__Extrait du document__
++++++

Dans cet article, nous allons aborder d’une part ce processus historique qui a posé d’une certaine manière les rapports entre l’institution judiciaire, l’accusé et l’avocat, notamment dans le contexte des luttes anticoloniales et d’autre part les outils, les méthodes qui permettent de mieux définir la défense libre, à la fin des années 1970 et qui ont posé de leur point de vue la question du rapport entre les pratiques de défense et les luttes sociales.

Instrumentaliser le procès à des fins de propagande

En 1922, le Secours rouge international est fondé à Moscou afin de porter aide et assistance aux militants communistes emprisonnés de par le monde, notamment en ce qui concerne l’assistance juridique tout en réalisant un travail de propagande en partant de cette réalité là. L’avocat communiste français, Marcel Willard y joue un rôle très actif. Quelques années plus tard, le Secours rouge crée l’Association juridique internationale (AJI) afin de s’adresser directement aux professionnels du droit (avocats, professeurs…). L’objectif est d’enrôler le droit dans le combat politique (4). Le néologisme « innocentisme » n’existait pas encore mais il aurait pu apparaître dans les débats autour des questions de défense des militants emprisonnés. L’AJI se réfère ainsi à la « Lettre sur la défense » de Lénine, écrite en 1905, adressée à des emprisonnés de Moscou, membre du POSDR, le Parti social-démocrate de Russie dans laquelle il oscille entre le déni de toute légitimité de l’institution judiciaire et l’exploitation de tous les moyens d’expression offerts par la garantie des droits de la défense. Lénine insiste sur la nécessité d’instrumentaliser le tribunal à des fins de propagande politique. Sur ces bases, l’AJI va essayer de faire du droit, un instrument de lutte politique en partant d’un combat pour les droits de la défense, et en utilisant selon des contextes très différents les ressources offertes par les démocraties bourgeoises ou des régimes autoritaires. Les membres de l’AJI, dans les années 1930, sont confrontés à la question coloniale, dans la défense de militants indochinois. Ils dénoncent alors une justice de classe et une justice de race. De cette expérience de l’AJI, Willard va tirer un livre, La défense accuse, paru en 1938 et dont Vergès s’inspirera en partie quand il écrira la Stratégie judiciaire, en 1968. Le titre de ce livre annonce un basculement. Ca n’est plus l’accusation qui accuse, c’est la défense.

++++++

__Consigne A__
Dans l'extrait sur la défense politique, condensez sous forme de liste le paragraphe commençant par « En 1922, le Secours rouge international » en conservant ses faits essentiels.
__Consigne B__
Traduisez en anglais la phrase suivante de l'extrait sur la défense politique : « Les membres de l’AJI, dans les années 1930, sont confrontés à la question coloniale, dans la défense de militants indochinois. »
__Consigne C__
Prolongez d'un paragraphe l'extrait sur la défense politique des militants, à la suite de sa dernière phrase.
Les lignes placées après l'extrait proviennent d'une autre source.

Lignes sur la localisation d'éléments à l'écran
++++++

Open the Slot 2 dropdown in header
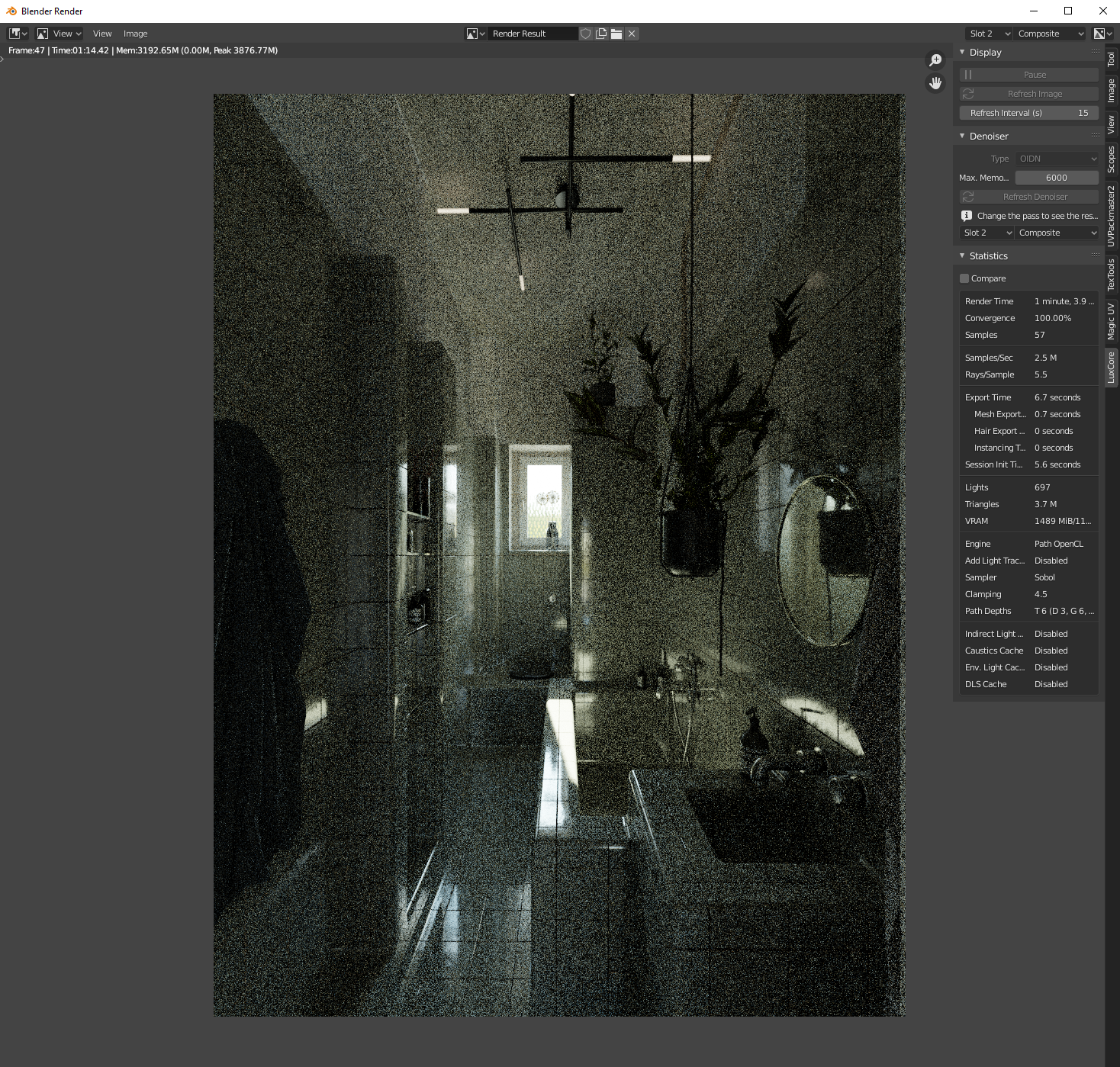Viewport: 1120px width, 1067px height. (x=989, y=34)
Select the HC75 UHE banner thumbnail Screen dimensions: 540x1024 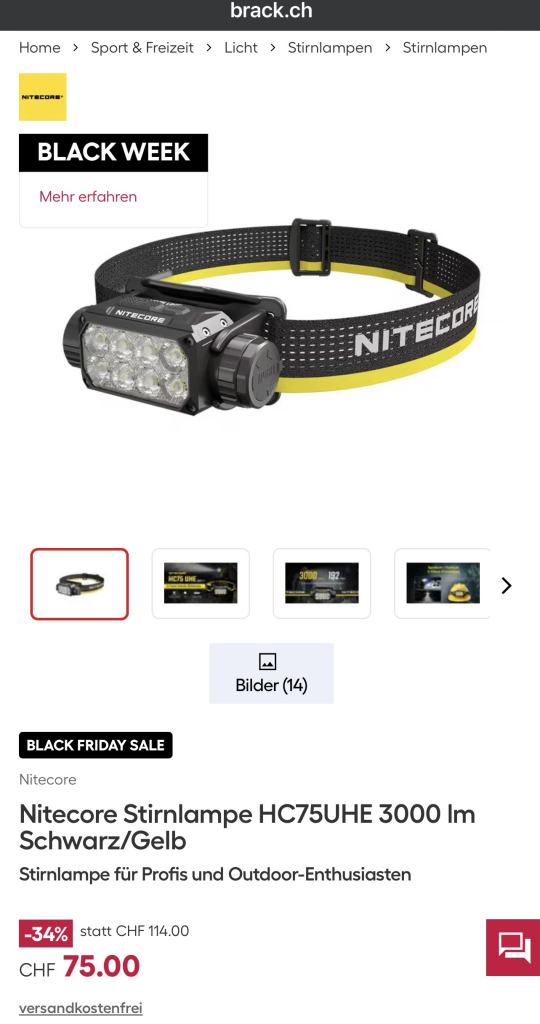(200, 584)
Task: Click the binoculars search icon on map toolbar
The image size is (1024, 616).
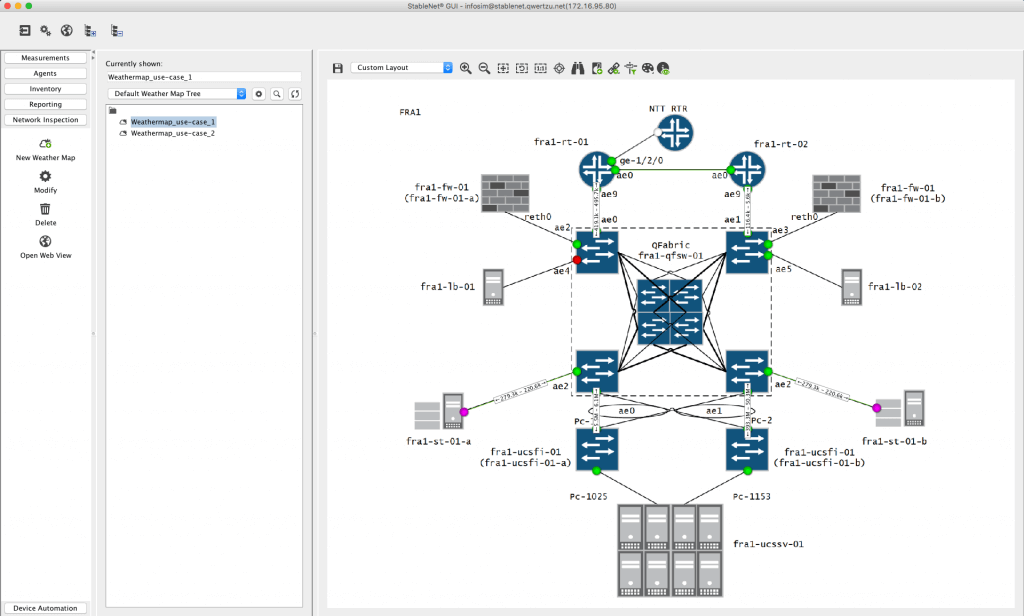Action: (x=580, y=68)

++++++

__Réponse rédigée A__
- 1922 : le Secours rouge international est fondé à Moscou pour aider les militants communistes emprisonnés dans le monde, notamment sur le plan juridique, et pour mener un travail de propagande. L'avocat Marcel Willard y est très actif.
- Quelques années plus tard : le Secours rouge crée l'Association juridique internationale (AJI). Elle s'adresse aux professionnels du droit et vise à enrôler le droit dans le combat politique.
- L'AJI se réfère à la « Lettre sur la défense » de Lénine (1905). Lénine y insiste sur l'instrumentalisation du tribunal à des fins de propagande politique.
- Années 1930 : l'AJI défend des militants indochinois et dénonce une justice de classe et de race.
- 1938 : Willard publie La défense accuse, dont Vergès s'inspirera en partie pour la Stratégie judiciaire (1968). Le titre marque un basculement : c'est la défense qui accuse.

__Réponse rédigée B__
In the 1930s, members of the AJI were confronted with the colonial question while defending Indochinese activists.

__Réponse rédigée C__
C’est un renversement considérable dans la manière de concevoir une défense. Willard y définit le rôle de l’avocat comme celui d’un militant qui doit se mettre au service de ses camarades tout en mettant à leur service les ressources de son expérience judiciaire. Mais ce type de défense reste confiné dans le cadre de procédures incriminant des militants politiques. On avait déjà rencontré des situations où l’accusé devenait accusateur, comme lors du procès de l’anarchiste illégaliste Jacob, à Amiens, en 1905. Mais avec ce qui s’amorce dans la démarche de l’AJI, la défense est théorisée et pensée dans un cadre beaucoup plus collectif, avec des pratiques dans des contextes différents, avec des écrits qui peuvent circuler et toucher d’autres milieux. Durant cette période, Marcel Willard va former des avocats qu’on va retrouver dans tous les combats judiciaires liés à la question coloniale, notamment le procès des parlementaires malgaches, en octobre 1948, celui des dirigeants du RDA (Rassemblement démocratique africain) et les procès des indépendantistes algériens, à partir des années 1950.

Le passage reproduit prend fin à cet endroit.